Mostafa Abdel-Hamid el-Abbadi (مصطفى العبادي; 10 October 1928 – 13 February 2017) was a prominent Egyptian historian, public intellectual and professor specialized in Greco-Roman studies. He died on 13 February 2017, at the age of 88, in Alexandria.

==Education==
El-Abbadi was educated in Egypt and the United Kingdom. He completed his undergraduate BA at Alexandria University. At age 22, he was awarded a scholarship from the Egyptian government to study at the University of Cambridge. He graduated with special BA and PhD in ancient history at Cambridge. He received an honorary doctorate from the Université du Québec à Montréal (UQAM).

==Work==
After graduation, El-Abbadi became a lecturer and then a professor in Greco-Roman studies at the University of Alexandria. Ismail Serageldin credited him with initially proposing the revival of the ancient library of Alexandria. The project was embraced by UNESCO in 1986, and the Bibliotheca Alexandrina was completed in 2003, but he was not invited to the opening. He was critical of some of aspects of the project as realized by the Egyptian government, telling the New York Times that the library was at risk of becoming "a cultural center" rather than fulfilling its "promise as a world-class research center." He authored the Library of Alexandria entry in the Encyclopædia Britannica.
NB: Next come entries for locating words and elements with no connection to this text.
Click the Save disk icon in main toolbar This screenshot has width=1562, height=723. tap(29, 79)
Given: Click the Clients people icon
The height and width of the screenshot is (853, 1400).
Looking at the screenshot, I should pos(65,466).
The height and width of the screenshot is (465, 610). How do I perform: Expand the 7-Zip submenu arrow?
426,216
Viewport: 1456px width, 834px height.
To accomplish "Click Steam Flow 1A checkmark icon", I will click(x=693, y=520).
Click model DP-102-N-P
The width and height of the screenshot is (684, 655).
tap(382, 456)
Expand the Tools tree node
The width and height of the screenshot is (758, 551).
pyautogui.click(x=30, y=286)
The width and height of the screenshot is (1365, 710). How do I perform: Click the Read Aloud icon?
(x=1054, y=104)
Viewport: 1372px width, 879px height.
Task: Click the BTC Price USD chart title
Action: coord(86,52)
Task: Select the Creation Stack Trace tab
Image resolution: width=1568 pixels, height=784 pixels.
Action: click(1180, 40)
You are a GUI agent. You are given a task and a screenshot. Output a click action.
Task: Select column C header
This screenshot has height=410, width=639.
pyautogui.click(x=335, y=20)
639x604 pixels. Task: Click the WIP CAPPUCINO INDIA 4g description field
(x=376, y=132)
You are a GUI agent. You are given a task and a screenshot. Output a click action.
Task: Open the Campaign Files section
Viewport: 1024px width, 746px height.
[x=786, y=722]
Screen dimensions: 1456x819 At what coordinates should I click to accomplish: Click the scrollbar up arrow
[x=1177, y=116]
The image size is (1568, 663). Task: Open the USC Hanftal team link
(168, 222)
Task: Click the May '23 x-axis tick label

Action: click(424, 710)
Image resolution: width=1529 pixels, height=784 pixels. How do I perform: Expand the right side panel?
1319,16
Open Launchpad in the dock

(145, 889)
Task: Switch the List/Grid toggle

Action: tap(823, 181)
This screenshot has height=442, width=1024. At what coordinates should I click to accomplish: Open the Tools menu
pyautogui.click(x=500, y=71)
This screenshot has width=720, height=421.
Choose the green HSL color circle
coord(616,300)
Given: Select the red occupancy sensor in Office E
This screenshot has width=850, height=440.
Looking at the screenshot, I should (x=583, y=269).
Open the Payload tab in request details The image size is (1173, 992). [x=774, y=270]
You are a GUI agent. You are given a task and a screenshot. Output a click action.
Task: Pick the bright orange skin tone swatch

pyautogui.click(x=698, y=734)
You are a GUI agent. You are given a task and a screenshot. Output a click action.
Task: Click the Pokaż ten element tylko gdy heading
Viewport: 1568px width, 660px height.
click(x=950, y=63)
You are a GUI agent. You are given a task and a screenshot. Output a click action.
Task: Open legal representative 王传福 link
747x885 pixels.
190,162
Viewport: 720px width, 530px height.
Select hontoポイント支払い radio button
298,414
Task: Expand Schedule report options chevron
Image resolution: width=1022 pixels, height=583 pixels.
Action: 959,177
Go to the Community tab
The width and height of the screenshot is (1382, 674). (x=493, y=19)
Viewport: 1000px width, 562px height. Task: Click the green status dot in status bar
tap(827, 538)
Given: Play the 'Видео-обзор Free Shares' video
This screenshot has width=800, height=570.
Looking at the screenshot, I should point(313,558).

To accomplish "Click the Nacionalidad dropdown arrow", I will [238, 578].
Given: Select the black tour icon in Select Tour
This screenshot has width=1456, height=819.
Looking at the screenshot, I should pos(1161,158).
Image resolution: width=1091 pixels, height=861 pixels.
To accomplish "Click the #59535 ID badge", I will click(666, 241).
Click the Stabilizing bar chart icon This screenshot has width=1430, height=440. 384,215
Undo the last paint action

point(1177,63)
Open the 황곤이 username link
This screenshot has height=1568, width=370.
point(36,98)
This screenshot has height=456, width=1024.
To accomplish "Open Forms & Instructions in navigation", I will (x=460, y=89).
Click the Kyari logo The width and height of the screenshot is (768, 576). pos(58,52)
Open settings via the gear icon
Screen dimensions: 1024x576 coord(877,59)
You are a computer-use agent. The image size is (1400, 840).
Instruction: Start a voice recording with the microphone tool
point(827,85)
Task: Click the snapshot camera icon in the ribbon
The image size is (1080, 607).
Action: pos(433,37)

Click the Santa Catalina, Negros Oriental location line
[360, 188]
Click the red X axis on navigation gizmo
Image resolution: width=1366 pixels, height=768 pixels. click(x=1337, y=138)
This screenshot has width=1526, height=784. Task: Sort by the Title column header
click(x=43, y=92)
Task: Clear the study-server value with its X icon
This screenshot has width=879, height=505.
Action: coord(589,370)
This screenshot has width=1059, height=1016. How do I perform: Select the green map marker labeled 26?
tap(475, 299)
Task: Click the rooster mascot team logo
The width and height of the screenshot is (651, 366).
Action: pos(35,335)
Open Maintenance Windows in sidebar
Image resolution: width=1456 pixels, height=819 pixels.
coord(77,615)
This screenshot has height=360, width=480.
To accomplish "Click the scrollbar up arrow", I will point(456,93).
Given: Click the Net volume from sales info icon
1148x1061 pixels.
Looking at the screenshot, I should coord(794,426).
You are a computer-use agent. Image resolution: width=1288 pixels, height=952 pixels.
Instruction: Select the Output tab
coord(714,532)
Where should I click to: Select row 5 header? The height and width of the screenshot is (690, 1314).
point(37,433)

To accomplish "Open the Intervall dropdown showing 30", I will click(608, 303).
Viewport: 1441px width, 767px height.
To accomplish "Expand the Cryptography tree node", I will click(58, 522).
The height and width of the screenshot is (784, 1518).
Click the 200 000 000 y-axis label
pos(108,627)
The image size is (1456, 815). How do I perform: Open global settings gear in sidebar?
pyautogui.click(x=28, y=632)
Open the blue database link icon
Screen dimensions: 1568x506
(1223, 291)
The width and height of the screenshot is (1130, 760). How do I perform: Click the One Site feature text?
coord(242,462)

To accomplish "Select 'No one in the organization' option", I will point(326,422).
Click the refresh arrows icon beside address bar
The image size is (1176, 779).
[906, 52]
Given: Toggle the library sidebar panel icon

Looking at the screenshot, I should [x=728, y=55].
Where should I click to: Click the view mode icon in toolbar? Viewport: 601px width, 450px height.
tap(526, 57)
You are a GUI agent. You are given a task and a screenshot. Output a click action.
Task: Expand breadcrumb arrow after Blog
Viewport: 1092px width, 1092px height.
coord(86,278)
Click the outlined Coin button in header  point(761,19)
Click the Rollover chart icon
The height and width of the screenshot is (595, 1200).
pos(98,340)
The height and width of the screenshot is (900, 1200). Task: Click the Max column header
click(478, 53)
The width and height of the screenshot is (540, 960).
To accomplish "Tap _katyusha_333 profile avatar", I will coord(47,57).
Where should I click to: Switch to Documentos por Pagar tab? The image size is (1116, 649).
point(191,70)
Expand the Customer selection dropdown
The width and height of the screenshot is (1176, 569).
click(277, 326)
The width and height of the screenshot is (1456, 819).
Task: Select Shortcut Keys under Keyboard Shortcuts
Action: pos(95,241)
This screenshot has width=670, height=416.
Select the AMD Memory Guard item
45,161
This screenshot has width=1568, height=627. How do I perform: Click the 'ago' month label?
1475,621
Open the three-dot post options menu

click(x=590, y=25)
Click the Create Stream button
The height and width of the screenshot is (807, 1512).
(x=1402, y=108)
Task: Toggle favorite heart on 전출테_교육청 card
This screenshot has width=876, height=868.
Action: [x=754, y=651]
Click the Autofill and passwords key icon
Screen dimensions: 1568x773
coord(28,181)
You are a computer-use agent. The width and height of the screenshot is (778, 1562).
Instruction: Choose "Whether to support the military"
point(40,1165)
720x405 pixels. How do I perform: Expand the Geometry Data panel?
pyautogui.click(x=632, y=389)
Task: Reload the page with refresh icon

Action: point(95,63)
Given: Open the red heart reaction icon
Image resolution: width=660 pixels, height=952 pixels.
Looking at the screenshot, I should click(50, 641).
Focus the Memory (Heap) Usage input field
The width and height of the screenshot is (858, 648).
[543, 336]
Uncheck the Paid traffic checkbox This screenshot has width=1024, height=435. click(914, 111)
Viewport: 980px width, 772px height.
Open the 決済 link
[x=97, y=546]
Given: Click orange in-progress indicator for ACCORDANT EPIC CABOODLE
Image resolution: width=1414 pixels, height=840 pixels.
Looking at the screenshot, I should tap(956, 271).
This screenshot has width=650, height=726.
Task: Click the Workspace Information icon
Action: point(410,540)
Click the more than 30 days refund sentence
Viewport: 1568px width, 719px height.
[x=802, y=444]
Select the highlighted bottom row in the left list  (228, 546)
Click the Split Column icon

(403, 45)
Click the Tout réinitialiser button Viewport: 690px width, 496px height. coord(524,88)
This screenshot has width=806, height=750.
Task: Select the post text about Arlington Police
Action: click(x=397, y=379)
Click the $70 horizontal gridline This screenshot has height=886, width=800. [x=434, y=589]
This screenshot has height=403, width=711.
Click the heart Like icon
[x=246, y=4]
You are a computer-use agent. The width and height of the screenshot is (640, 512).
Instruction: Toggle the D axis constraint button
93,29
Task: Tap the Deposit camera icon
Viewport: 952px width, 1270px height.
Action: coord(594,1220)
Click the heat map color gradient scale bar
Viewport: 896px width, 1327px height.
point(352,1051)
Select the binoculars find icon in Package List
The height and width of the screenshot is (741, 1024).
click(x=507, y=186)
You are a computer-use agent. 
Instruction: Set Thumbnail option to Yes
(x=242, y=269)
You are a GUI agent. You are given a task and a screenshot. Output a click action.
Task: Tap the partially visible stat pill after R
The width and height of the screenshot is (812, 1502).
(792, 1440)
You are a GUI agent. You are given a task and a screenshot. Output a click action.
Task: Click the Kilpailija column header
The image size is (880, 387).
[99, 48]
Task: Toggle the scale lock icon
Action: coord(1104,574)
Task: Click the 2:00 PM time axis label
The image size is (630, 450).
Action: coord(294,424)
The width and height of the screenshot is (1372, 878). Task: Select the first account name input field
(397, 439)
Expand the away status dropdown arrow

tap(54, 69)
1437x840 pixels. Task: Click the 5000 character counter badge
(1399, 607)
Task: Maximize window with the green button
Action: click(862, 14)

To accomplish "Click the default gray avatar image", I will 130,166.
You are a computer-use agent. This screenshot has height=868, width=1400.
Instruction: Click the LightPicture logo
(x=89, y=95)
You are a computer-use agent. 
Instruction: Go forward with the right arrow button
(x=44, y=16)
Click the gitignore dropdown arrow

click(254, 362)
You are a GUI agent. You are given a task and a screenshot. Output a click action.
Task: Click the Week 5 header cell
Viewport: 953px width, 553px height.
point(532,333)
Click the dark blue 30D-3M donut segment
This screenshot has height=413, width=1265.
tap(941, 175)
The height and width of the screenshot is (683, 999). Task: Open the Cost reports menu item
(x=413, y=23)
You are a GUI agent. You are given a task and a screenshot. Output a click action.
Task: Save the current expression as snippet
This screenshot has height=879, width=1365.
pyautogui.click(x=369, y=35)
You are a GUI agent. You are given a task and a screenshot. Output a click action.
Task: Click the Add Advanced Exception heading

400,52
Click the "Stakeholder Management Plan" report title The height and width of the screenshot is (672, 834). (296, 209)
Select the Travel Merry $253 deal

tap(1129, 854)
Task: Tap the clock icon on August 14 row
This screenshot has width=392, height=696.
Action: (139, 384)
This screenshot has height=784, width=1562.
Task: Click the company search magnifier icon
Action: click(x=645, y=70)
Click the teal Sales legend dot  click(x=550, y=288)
El-Abbadi was a member of Egypt's Supreme Council of Culture (SCC), Supreme Council of Antiquities (SCA), and l'Institut d'Égypte. He served as president of the Archaeological Society of Alexandria and was an advisor to UNESCO.

==Personal life==
Mostafa El-Abbadi was married to the literary critic and scholar Azza Kararah, who died in 2015. His father, Abdel-Hamid El-Abbadi, was a historian and founding dean of the Faculty of Arts at the University of Alexandria. He had two children, a son, the computer scientist Amr El Abbadi and a daughter, Dr Mohga El-Abbadi.

==Honours==
El-Abbadi was a recipient of the Order of the Nile. On 10 October 2022, he was celebrated online with a Google Doodle.

==Selected works==
- What happened to the ancient Library of Alexandria? Leiden: Brill (2008).
- The Life and Fate of the Ancient Library of Alexandria. Paris: UNESCO (1990, 1992, 1999).
- "The Alexandrian Citizenship," Journal of Egyptian Archaeology (1962).